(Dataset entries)

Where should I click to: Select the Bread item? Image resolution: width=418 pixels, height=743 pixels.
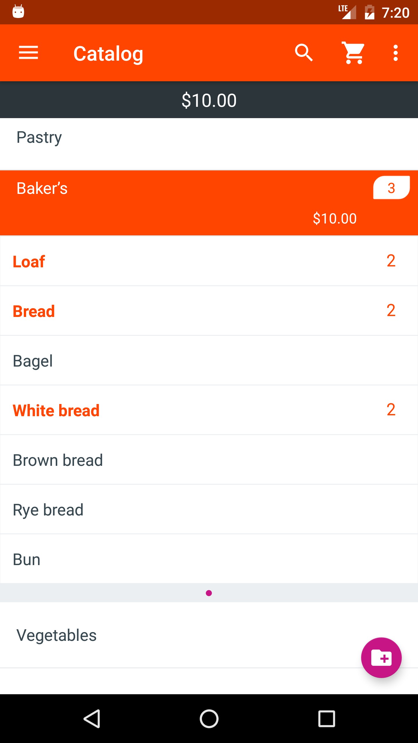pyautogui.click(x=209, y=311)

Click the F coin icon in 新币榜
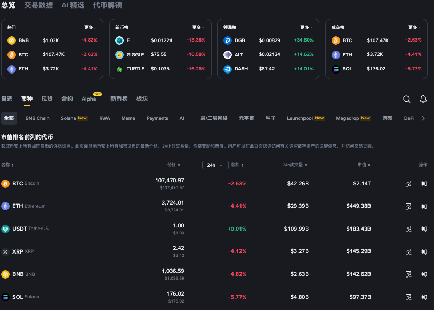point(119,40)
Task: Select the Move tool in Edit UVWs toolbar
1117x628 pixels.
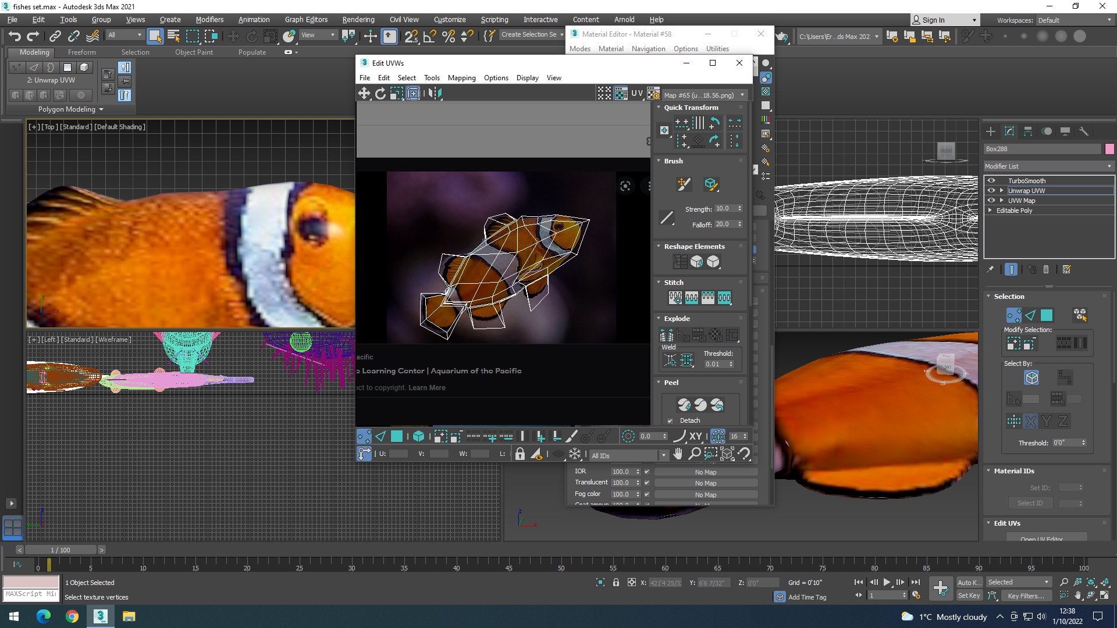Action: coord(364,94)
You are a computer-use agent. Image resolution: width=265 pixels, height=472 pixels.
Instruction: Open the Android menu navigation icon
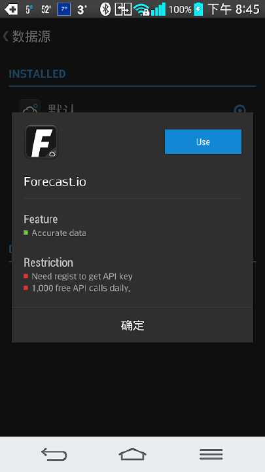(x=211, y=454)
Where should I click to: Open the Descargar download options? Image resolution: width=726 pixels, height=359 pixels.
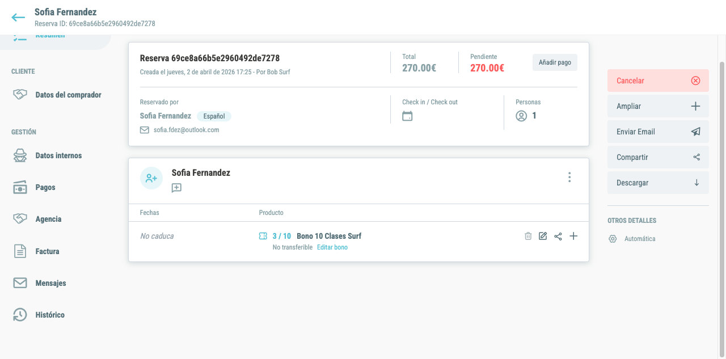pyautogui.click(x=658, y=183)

[Problem requirements] Reproduce the part that opens with the line containing "Click the F coin icon in 新币榜" and closes with the line containing "(x=211, y=454)", requests included, multiplying each coordinate in the answers by 1.9 and rounding to whole numbers with halves going up. Give only those lines, and leave out the pictures.

[Answer to the problem]
Click the F coin icon in 新币榜
point(226,76)
Task: Select the Move tool in Edit UVWs toolbar
1117x628 pixels.
Action: coord(692,179)
You are a computer-use agent. Image resolution: width=265 pixels, height=472 pixels.
Instruction: Open the Android menu navigation icon
(x=401, y=863)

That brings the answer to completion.